> [Problem to solve]
Repeat exactly the lines that begin at the one containing "The image size is (247, 315)." and end at the final line of the records; include no pictures and nothing else.

(Screenshot grounding data)
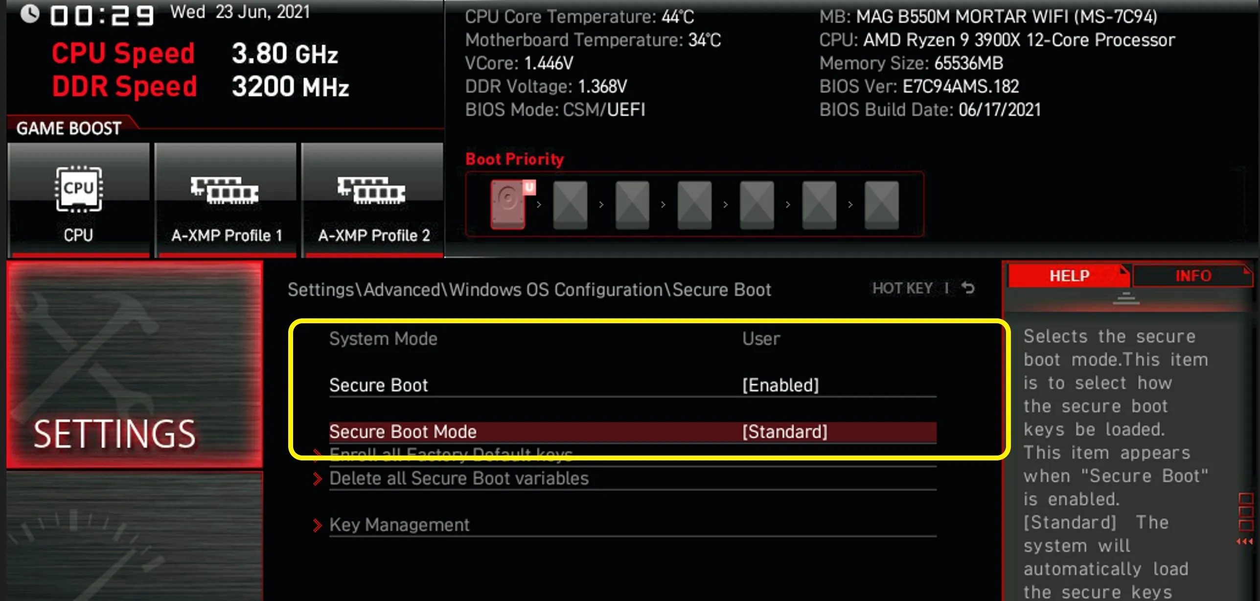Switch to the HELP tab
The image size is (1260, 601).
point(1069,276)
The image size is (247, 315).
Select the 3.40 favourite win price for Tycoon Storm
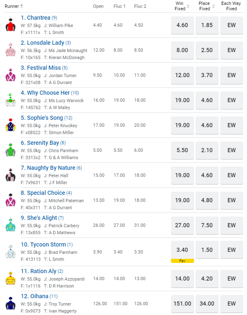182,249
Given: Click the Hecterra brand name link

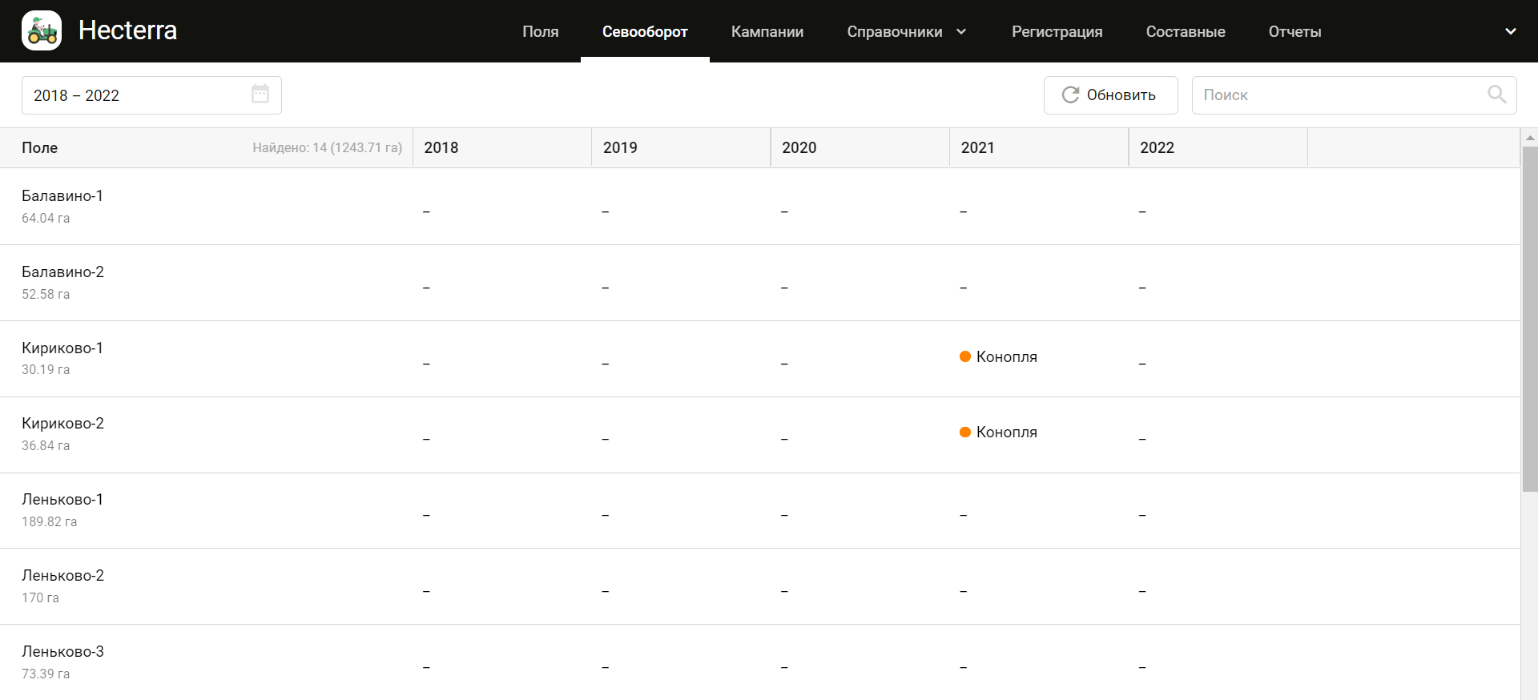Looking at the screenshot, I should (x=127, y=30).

> [Solution for this task]
The image size is (247, 315).
Select the 3.40 favourite win price for Tycoon Storm
182,249
Given: Click the Hecterra brand name link

Looking at the screenshot, I should (x=127, y=30).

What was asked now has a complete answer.